The Boddie opinion left unsettled whether a litigant’s interest in judicial access to effect a pacific settlement of some dispute was an interest entitled to some measure of constitutional protection as a value of independent worth or whether a litigant must be seeking to resolve a matter involving a fundamental interest in the only forum in which any resolution was possible. Subsequent decisions established that the latter answer was the choice of the Court. In United States v. Kras,54 the Court held that the imposition of filing fees which blocked the access of an indigent to a discharge of his debts in bankruptcy denied the indigent neither due process nor equal protection. The marital relationship in Boddie was a fundamental interest, the Court said, and upon its dissolution depended associational interests of great importance; however, an interest in the elimination of the burden of debt and in obtaining a new start in life, while important, did not rise to the same constitutional level as marriage. Moreover, a debtor’s access to relief in bankruptcy had not been monopolized by the government to the same degree as dissolution of a marriage; one may, “in theory, and often in actuality,” manage to resolve the issue of his debts by some other means, such as negotiation. While the alternatives in many cases, such as Kras, seem barely likely of successful pursuit, the Court seemed to be suggesting that absolute preclusion was a necessary element before a right of access could be considered.55
[p.1923]Subsequently, on the initial appeal papers and without hearing oral argument, the Court summarily upheld the application to indigents of filing fees that in effect precluded them from appealing decisions of a state administrative agency reducing or terminating public assistance.56
Educational Opportunity.—Making even clearer its approach in de facto wealth classification cases, the Court in San Antonio School District v. Rodriguez57 rebuffed an intensive effort with widespread support in lower court decisions to invalidate the system prevalent in 49 of the 50 States of financing schools primarily out of property taxes, with the consequent effect that the funds available to local school boards within each state were widely divergent.

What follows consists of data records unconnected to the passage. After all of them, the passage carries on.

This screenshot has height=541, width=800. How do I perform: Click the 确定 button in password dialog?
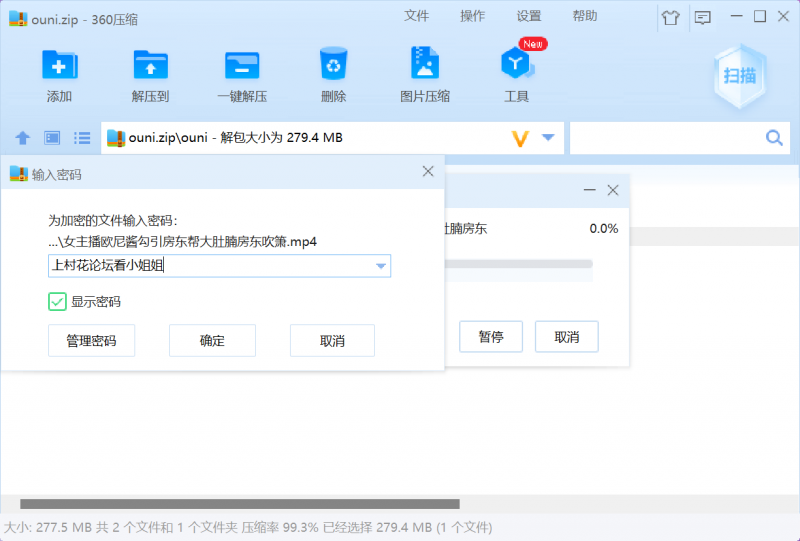click(212, 341)
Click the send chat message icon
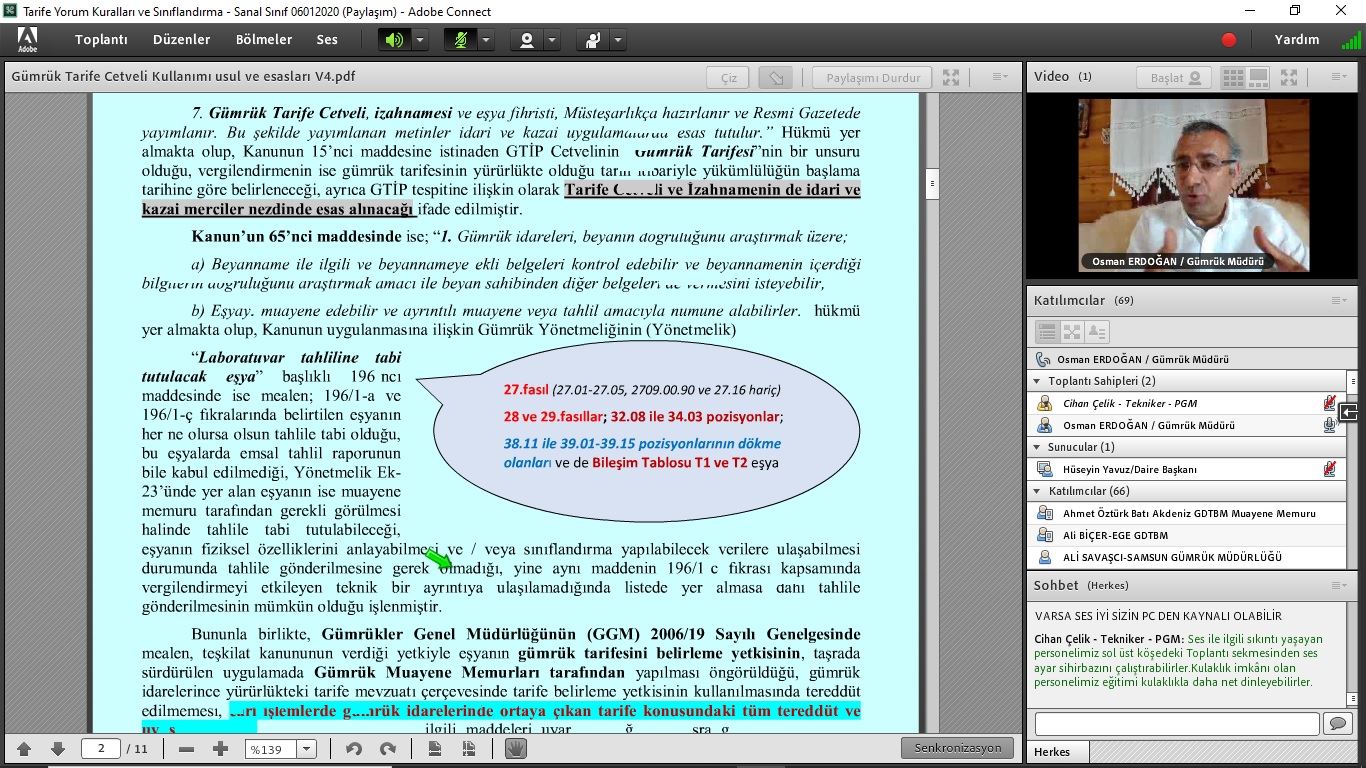 click(1336, 723)
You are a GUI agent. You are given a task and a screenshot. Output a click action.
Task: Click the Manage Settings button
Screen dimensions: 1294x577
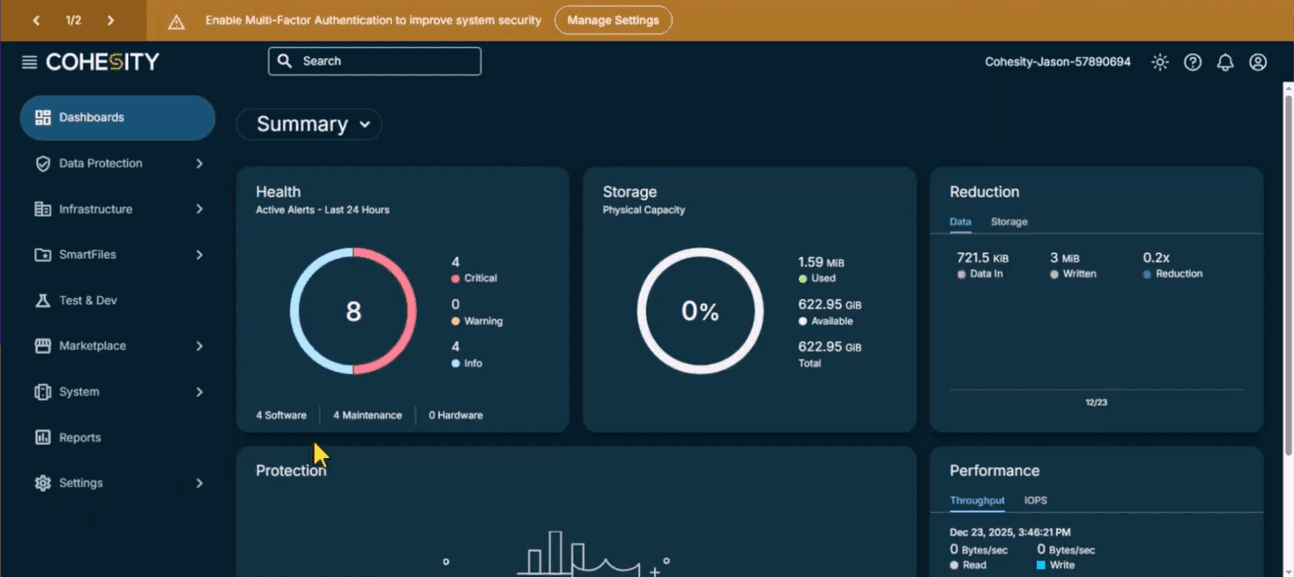(612, 20)
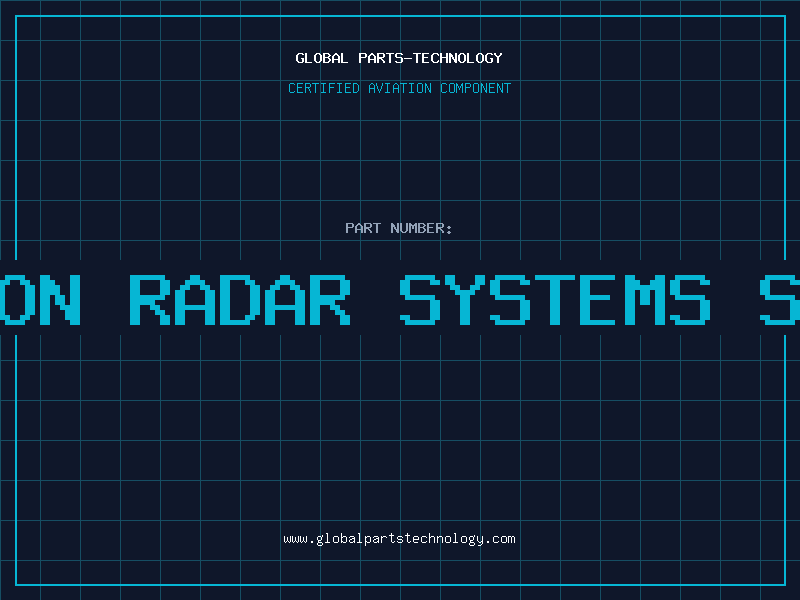Open the www.globalpartstechnology.com website link

pyautogui.click(x=399, y=539)
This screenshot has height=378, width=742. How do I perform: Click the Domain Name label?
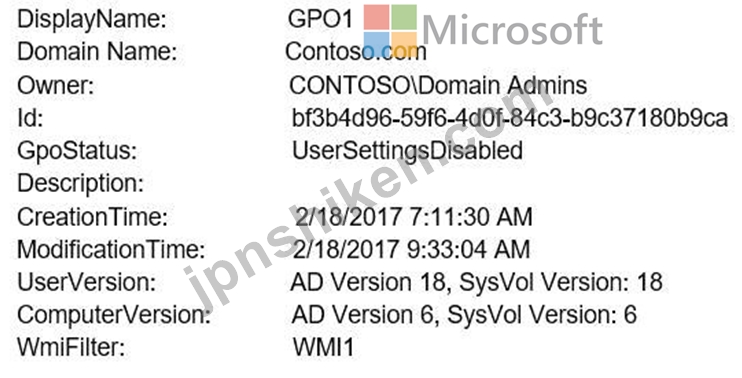click(97, 51)
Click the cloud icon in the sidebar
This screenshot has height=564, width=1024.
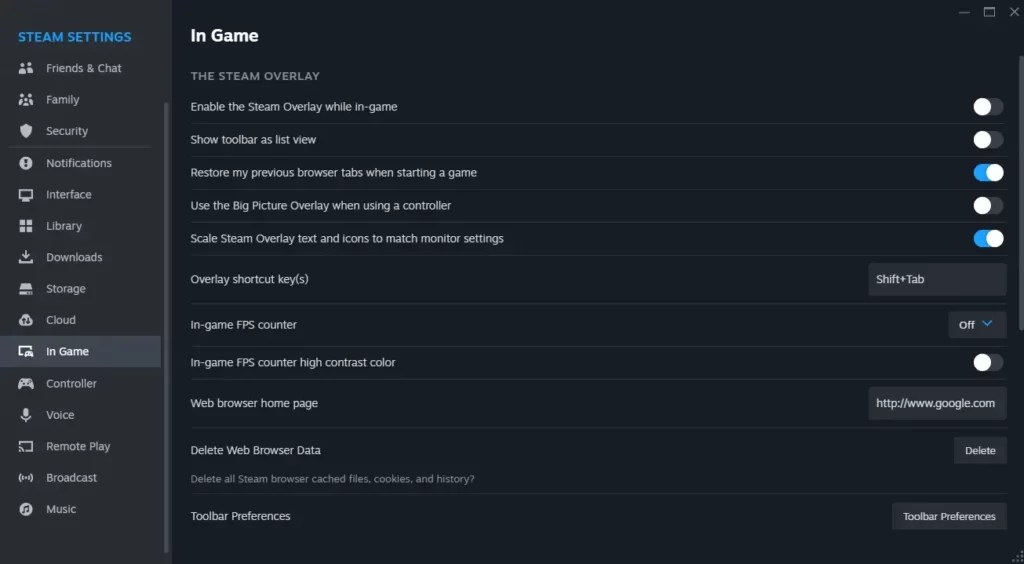pyautogui.click(x=26, y=320)
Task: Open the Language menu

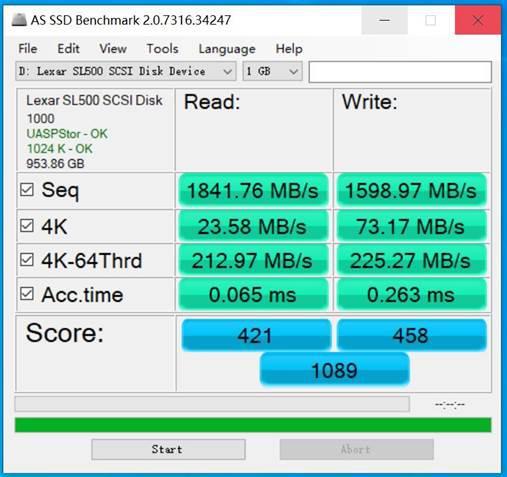Action: (x=227, y=49)
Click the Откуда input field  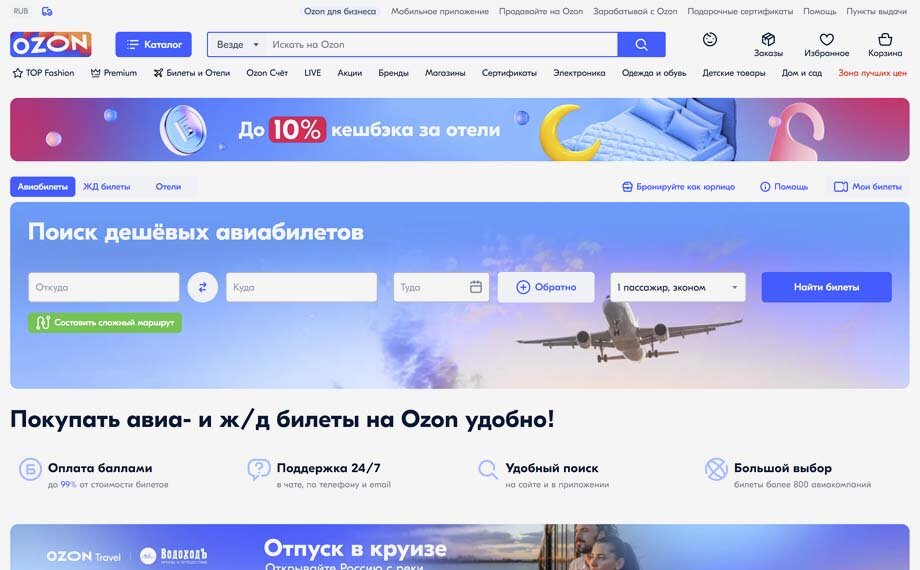coord(104,287)
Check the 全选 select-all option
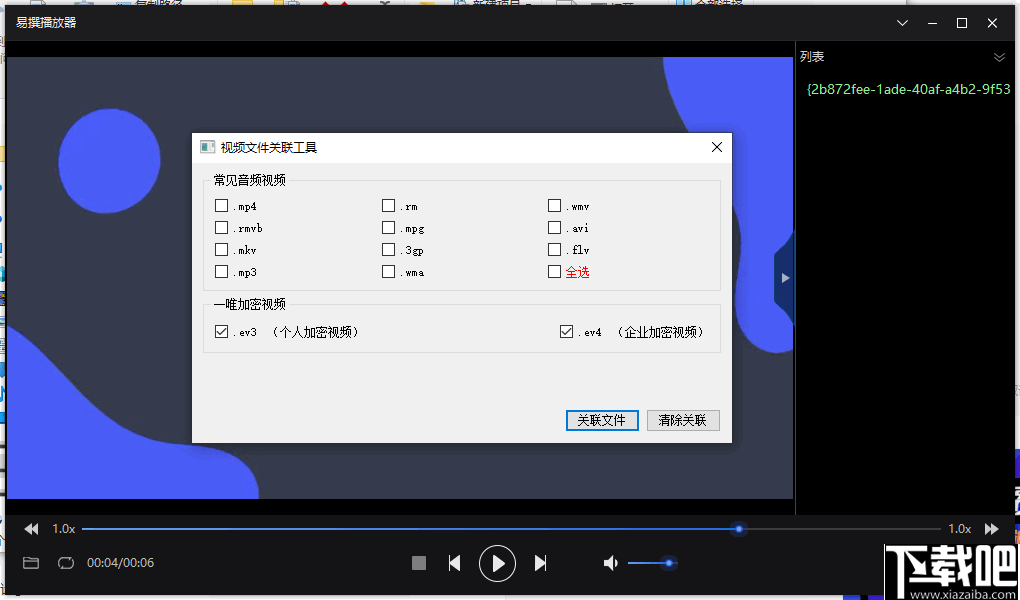1020x600 pixels. (x=554, y=271)
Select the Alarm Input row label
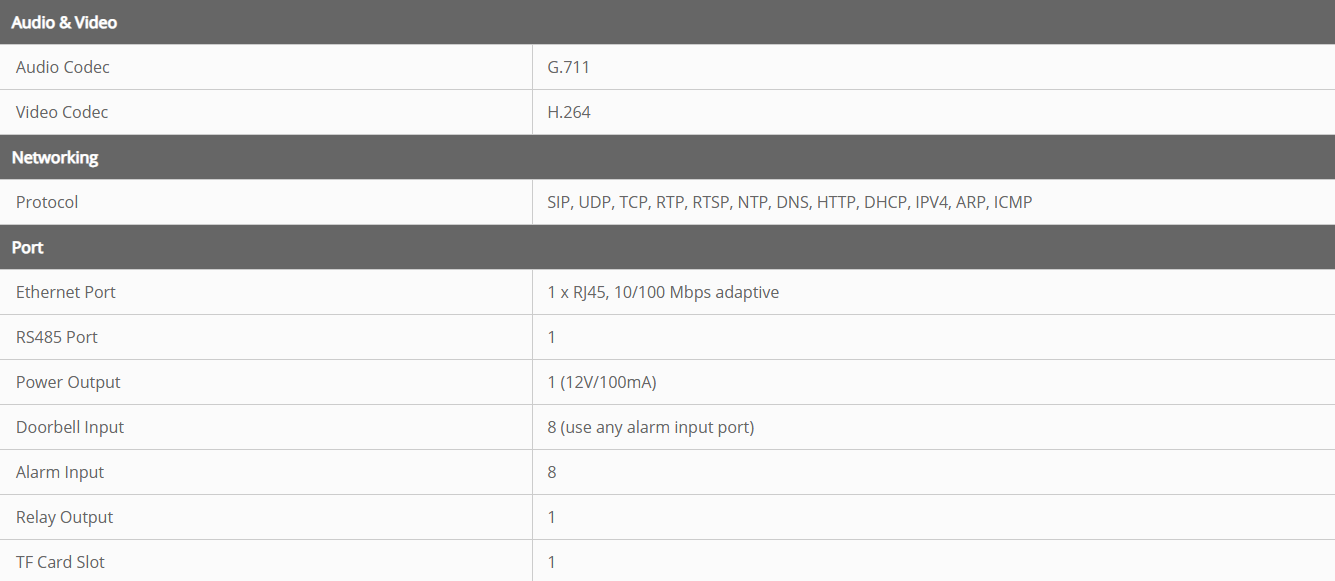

Plaintiffs had sought to bring their case within the strict scrutiny—compelling state interest doctrine of equal protection review by claiming that under the tax system there resulted a de facto wealth classification that was “suspect” or that education was a “fundamental” right and the disparity in educational financing could not therefore be justified. The Court held, however, that there was neither a suspect classification nor a fundamental interest involved, that the system must be judged by the traditional restrained standard, and that the system was rationally related to the State’s interest in protecting and promoting local control of education.58
Important as the result of the case is, the doctrinal implications are far more important. The attempted denomination of wealth as a suspect classification failed on two levels. First, the Court noted that plaintiffs had not identified the “class of dis[p.1924]advantaged ‘poor”’ in such a manner as to further their argument. That is, the Court found that the existence of a class of poor persons, however defined, did not correlate with property–tax–poor districts; neither as an absolute nor as a relative consideration did it appear that tax–poor districts contained greater numbers of poor persons than did property–rich districts, except in random instances. Second, the Court held, there must be an absolute deprivation of some right or interest rather than merely a relative one before the deprivation because of inability to pay will bring into play strict scrutiny. “The individuals, or groups of individuals, who constituted the class discriminated against in our prior cases shared two distinguishing characteristics: because of their impecunity they were completely unable to pay for some desired benefit, and as a consequence, they sustained an absolute deprivation of a meaningful opportunity to enjoy that benefit.”59 No such class had been identified here and more importantly no one was being absolutely denied an education; the argument was that it was a lower quality education than that available in other districts. Even assuming that to be the case, however, it did not create a suspect classification.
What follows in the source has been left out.